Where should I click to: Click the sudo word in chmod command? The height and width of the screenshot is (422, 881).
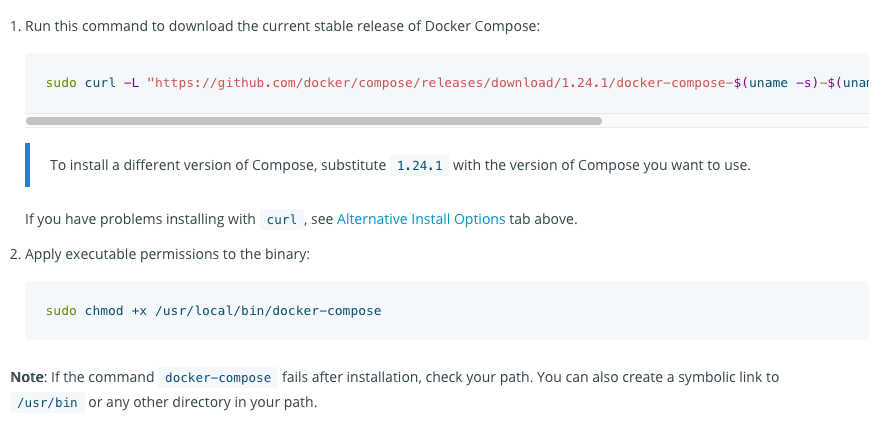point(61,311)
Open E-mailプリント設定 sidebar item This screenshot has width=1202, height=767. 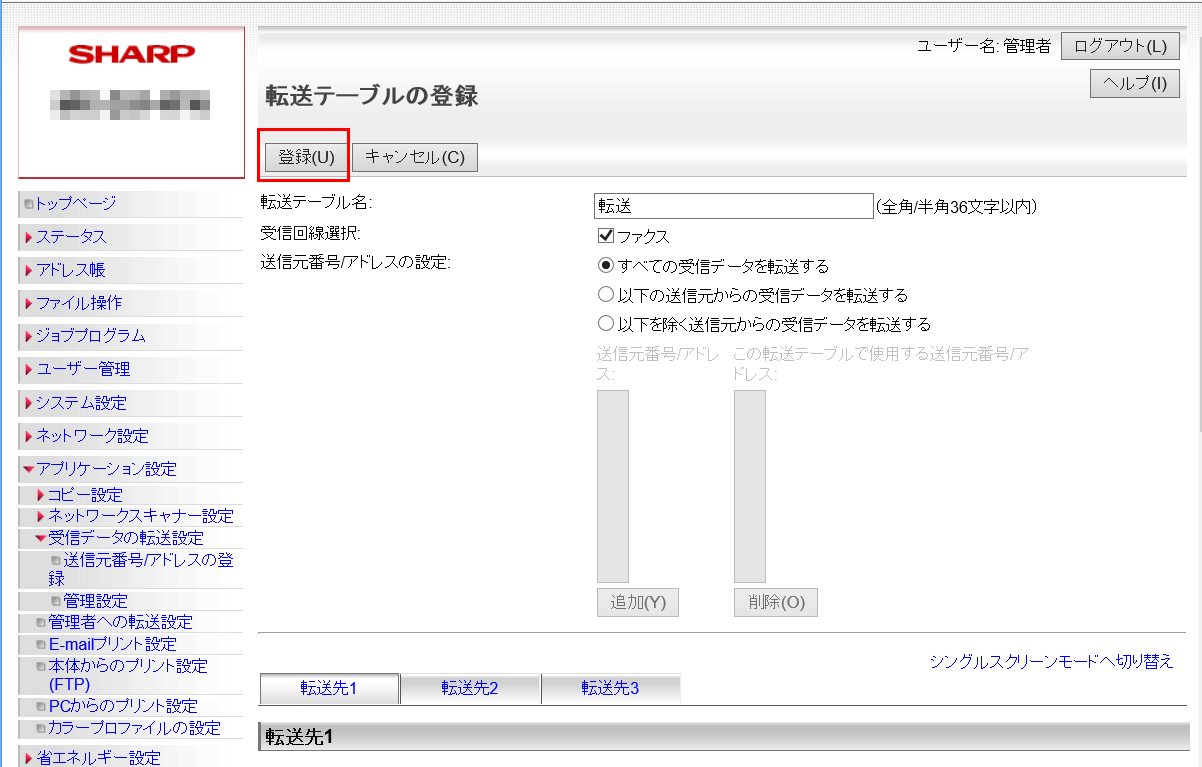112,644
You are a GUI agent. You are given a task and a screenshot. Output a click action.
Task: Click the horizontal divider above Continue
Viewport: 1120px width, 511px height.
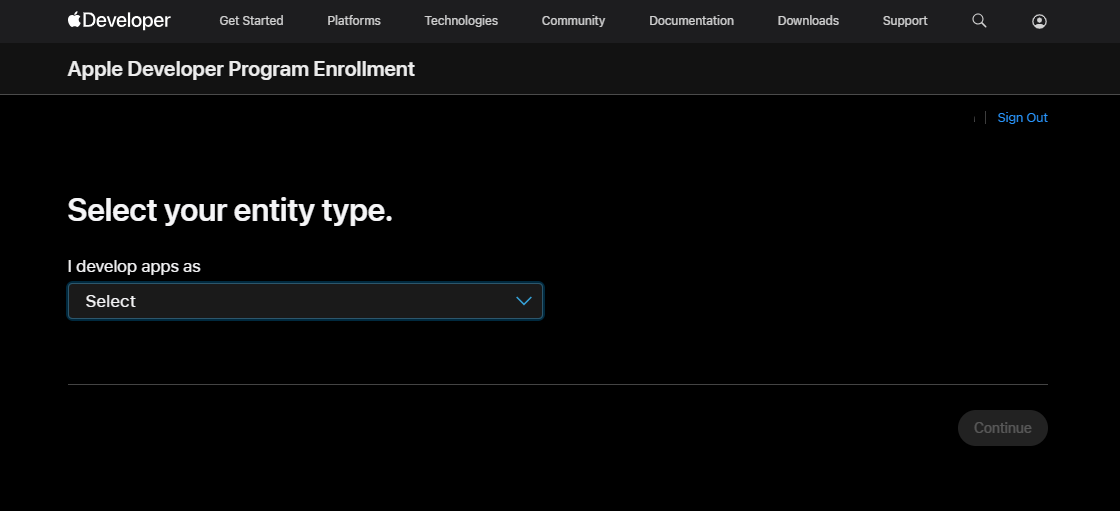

--

**What the task asks:**
The answer consists solely of the lines from the one holding "Task: Click the" through the final line of the records, both ends included, each duplicated exactly. Leave images out.

**Worked solution:**
Task: Click the horizontal divider above Continue
Viewport: 1120px width, 511px height.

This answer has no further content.